▸ Required work: Check every line of the records below for the string "will" and copy the ones that have it.

▸ Records for the task:
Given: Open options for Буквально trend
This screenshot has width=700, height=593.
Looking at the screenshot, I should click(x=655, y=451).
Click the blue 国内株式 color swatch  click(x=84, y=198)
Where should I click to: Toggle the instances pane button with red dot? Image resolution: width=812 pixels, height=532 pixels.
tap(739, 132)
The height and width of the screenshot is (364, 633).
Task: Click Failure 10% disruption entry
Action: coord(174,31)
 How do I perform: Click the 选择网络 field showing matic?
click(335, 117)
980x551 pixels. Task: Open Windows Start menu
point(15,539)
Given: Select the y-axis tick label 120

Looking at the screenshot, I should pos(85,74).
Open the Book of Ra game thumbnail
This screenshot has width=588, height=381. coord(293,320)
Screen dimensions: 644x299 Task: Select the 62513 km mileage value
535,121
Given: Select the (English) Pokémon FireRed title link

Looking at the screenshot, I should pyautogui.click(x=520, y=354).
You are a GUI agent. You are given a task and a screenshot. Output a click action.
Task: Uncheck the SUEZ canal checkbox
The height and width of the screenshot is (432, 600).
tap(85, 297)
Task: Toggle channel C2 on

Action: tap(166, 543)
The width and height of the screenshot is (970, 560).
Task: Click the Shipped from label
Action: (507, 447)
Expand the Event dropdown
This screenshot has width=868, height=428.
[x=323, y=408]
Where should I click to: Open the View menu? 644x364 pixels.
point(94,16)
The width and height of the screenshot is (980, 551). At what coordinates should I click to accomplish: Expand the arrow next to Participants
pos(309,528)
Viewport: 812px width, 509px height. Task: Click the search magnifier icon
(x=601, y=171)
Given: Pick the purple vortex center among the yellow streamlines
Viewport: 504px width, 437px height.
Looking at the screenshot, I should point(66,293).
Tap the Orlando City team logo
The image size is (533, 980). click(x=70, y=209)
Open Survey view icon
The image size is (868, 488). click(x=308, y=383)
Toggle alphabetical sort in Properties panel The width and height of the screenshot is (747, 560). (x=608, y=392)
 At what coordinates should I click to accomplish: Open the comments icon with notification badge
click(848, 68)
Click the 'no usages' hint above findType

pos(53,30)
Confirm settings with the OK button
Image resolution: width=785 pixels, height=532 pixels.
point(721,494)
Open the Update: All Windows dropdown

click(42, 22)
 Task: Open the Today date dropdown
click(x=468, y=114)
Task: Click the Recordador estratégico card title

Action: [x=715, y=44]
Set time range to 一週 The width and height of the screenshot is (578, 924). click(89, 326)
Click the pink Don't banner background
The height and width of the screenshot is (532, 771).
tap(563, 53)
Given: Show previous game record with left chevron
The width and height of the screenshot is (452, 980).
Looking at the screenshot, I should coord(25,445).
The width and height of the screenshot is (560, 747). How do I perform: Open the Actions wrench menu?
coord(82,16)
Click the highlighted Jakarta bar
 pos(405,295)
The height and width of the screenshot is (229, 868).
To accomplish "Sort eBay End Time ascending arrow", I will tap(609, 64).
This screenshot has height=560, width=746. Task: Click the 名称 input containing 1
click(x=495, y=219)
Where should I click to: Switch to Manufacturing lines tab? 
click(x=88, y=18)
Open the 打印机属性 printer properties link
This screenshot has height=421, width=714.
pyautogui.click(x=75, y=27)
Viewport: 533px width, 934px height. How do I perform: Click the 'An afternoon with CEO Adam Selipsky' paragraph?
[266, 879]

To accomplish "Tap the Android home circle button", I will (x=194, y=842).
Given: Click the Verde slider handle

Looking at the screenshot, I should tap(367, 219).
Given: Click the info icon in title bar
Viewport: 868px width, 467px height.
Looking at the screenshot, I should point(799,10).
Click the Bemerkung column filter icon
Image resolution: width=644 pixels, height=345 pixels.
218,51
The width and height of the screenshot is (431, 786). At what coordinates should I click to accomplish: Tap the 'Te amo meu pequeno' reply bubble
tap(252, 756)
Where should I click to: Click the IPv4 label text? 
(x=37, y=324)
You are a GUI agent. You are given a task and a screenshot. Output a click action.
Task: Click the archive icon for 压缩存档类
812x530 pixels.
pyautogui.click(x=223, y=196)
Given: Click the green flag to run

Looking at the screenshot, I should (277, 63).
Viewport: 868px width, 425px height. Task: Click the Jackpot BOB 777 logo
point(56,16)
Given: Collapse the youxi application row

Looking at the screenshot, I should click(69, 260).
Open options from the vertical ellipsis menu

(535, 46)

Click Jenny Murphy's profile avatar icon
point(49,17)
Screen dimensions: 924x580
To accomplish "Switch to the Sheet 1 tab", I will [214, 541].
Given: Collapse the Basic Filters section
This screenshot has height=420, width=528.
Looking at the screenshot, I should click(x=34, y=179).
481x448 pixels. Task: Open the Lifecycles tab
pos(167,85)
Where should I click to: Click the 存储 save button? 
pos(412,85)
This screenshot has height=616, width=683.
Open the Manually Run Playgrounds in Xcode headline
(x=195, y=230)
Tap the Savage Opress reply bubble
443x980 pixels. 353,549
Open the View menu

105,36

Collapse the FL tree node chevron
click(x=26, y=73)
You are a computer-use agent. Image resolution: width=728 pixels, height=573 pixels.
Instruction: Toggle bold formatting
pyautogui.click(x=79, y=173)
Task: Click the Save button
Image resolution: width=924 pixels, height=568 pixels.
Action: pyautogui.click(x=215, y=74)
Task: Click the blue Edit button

▸ Solution for this task:
To accomplish "Sort eBay End Time ascending arrow", I will tap(609, 64).
To accomplish "Tap the Android home circle button", I will (x=194, y=842).
To accomplish "Switch to the Sheet 1 tab", I will [214, 541].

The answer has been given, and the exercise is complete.